Notamment à Mindif, un village de Maroua, pendant leur recyclage. Ici, ils étaient censés être formés sur l’usage des armes lourdes. Mais ils en sont repartis bredouilles.

«On n’a rien appris là-bas. En principe, on devait nous apprendre à utiliser les armes lourdes. Mais ça n’a pas été le cas. On n’a même pas vu une arme lourde là-bas. Même pas une seule. C’était juste une mangeoire que nos chefs ont créée», critique ouvertement un soldat en poste. Après quoi, le contingent de trois cents éléments a directement pris la route de Makary, dans la zone de guerre proprement dite, pour la phase finale, ajoute ce soldat mécontent.

Le bouclage

Le contingent de la Marine nationale, contrairement à tous les autres corps d’armée au front, n’a perdu aucun soldat. Malgré le fait que leur mode opératoire ne soit pas très sécurisé. Quand ils sont arrivés à Makary, les marins ont lancé leur première opération baptisée «le bouclage». «Nous avons commencé à nous renseigner pour repérer l’ennemi, qui était au sein de la population. Après, il y a eu la fouille selon les renseignements. Nous avons pénétré tous les domiciles. Nous avons trouvé des armes à feu, du type kalachnikov, entre autres. Après, nous avons pris les zones occupées par Boko Haram, dans les petits villages de Makary», rapporte un autre soldat de la Marine nationale à Sweram.

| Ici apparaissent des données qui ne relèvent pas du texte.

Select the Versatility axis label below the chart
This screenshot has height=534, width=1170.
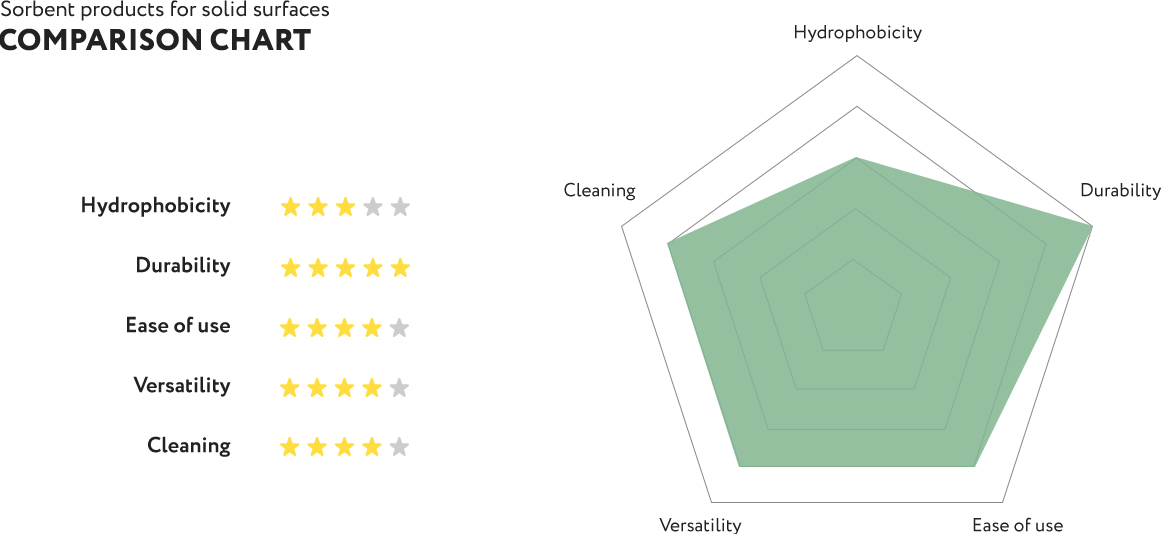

Après avoir capturé les membres de Boko Haram et récupéré les armes qu’ils possédaient, les soldats les ont mis à la disposition de leurs supérieurs militaires pour exploitation. «Il fallait encercler les villages habités par BH, c’était des zones vraiment interdites par les autorités camerounaises. Pendant nos offensives, on a failli perdre quelques camarades qui n’ont pas été atteints heureusement. On voulait progresser, pour aller plus loin. Ils nous ont balancé une roquette, à Sagmé, dans la zone de Makary. Ils venaient souvent dans ces petits villages pour prendre des filles et en faire leurs épouses. Des mariages forcés. Ils venaient se ravitailler en aliments dans les petits villages environnants».

Selon des sources concordantes, les membres de la secte nigériane s’approvisionnent toujours dans les petits marchés autour des villages de Fotokol, mais de façon discrète. Ces marchés sont pourtant contrôlés par l’armée camerounaise. Jadis, ils se faisaient repérer par leur style vestimentaire.

Les adeptes du groupe terroriste portaient «des barques avec des insignes, du genre épées croisées, pantalons sautés, soit coupés, soit pliés de l’intérieur. Leur manière de se comporter était aussi très bizarre». Aujourd’hui, les membres de la secte ont changé de look. Mais l’armée camerounaise reste vigilante aux moindres faits et gestes.

Trahison des chefs

Les soldats de Sweram ont eu l’identité réelle des ennemis au Cameroun. Lors d’un briefing, ils avouent avoir été informés que le mouvement terroriste était lourdement soutenu. Les pistes de la France, des Etats-Unis et de l’Arabie Saoudite ont été invoquées. En d’autres termes, leurs chefs les ont constamment révélé qu’ils ont trois types d’ennemis au front.

«Notre premier ennemi, c’est la France et ses alliés. C’est que nos chefs nous ont dit. Le deuxième, c’est Boko Haram et le troisième, ce sont nos ennemis endogènes», détaille, pour sa part, une source militaire approchée par Intégration. Pour ce soldat, ceux qui collaborent avec Boko Haram de façon invisible auraient des intérêts politiques et économiques à défendre. Selon les marins au front, c’est sur le terrain de guerre qu’ils ont constaté que la maffia s’était déjà emparée du champ de bataille. Et les acteurs seraient connus de tous au front.

«C’est à cause du business que nos camarades ont été tués. Ils se sont fait livrer par les chefs. La marine est allée avec des hommes neufs sur le terrain, qui n’avaient pas encore tissé des relations maffieuses avec l’ennemi comme les chefs des autres camarades qui sont tombés», croit savoir un autre soldat. A en croire ce dernier en poste à Sweram, l’ennemi était très bien renseigné sur tous les plans tactiques des soldats camerounais.